Boston-based Emulate is announcing today it has tacked on another $17 million in venture financing, bringing its total Series B venture round to $45 million. The company, founded with a $12 million investment in July 2014, originally spun out of the Wyss Institute for Biologically Inspired Engineering at Harvard.
The investor group includes Hansjörg Wyss, NanoDimension, Cedars-Sinai Medical Center, OS Fund, Atel Ventures, ALS Finding a Cure, and Laboratory Corporation of America Holdings. Covance, a unit of LabCorp that runs many preclinical tests of experimental drugs under contracts with major drug companies, also said it is working to incorporate the Emulate technology in its range of services.
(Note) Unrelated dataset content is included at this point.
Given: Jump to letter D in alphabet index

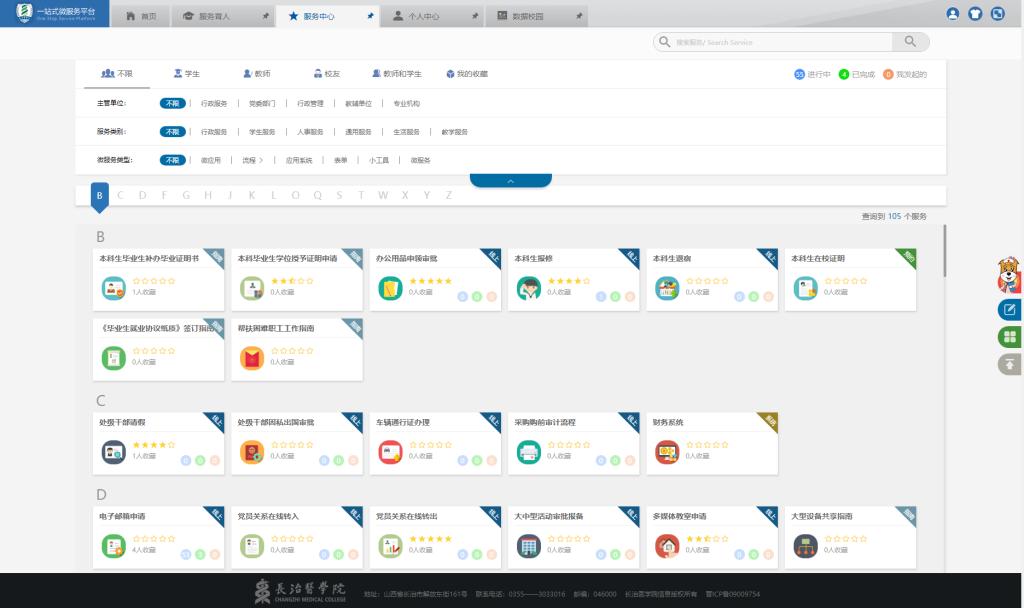Looking at the screenshot, I should pyautogui.click(x=143, y=195).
The Covance deal, at first, will use an Emulate chip that’s supposed to simulate a human kidney.
The big idea is that “organs-on-a-chip” may someday provide a more reasonable lab simulator for drugmakers seeking to understand how their drug candidates work, and whether they’re safe, before they go into human clinical trials. Proponents in academic labs, and in a few small companies pushing the edge like Emulate, hope to develop microfluidic chips that better simulate the complex interplay among cells in live organisms, as well as the real-life biomechanical forces (like breathing in and out) that aren’t captured in the average petri dish, or animal test. The long-term payoff, organ-on-a-chip researchers hope, is a world where drug discovery is more predictable, and unsafe drug candidates are weeded out earlier in the process. Eventually, drugmakers and regulators like the FDA may be able reduce the need for certain kinds of animal testing.
Given that only about one in 10 drug candidates that enter human tests ultimately proves safe and effective enough to win an FDA approval to become a prescription medicine, existing models leave plenty of room for improvement. Worldwide pharmaceutical R&D totaled $141 billion in 2015,according to EvaluatePharma. Even a slight improvement in the efficiency of drug discovery could be worth billions to drugmakers.
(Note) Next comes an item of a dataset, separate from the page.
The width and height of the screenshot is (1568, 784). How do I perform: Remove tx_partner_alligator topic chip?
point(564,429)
“We’re at a tipping point of having of a product and putting into the hands of the researchers,” saidGeraldine Hamilton, Emulate’s president and chief scientific officer, in an interview.
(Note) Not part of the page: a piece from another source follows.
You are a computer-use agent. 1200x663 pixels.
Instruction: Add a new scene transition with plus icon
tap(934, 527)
So far, the organ-on-a-chip field has been long on aspiration and imagination, and limited in what it can actually do. Organs-on-a-chip haven’t made a dent in the average drug company’s workflow, and are probably years away from making an impact, at best. Hamilton says that’s partly because most of the work has been piecemeal on individual applications – a chip that simulates lung, kidney, or liver tissue, for example. Emulate’s idea is to put together a product offering that combines an instrument, replaceable chips for multiple organs, along with software to manage and interpret the data. All of it needs to be put into a simple and easy-to-use package for drug companies to buy, Hamilton says.
A few companies and academic labs are kicking the tires. Johnson & Johnson, Merck, Seres Therapeutics, and the Michael J. Fox Foundation have tested some of the early Emulate offerings. Next year, Emulate wants to cast a wider net and roll out its proprietary system with commercial customers. The company currently has 60 employees and plans to double in size over the coming year, Hamilton says.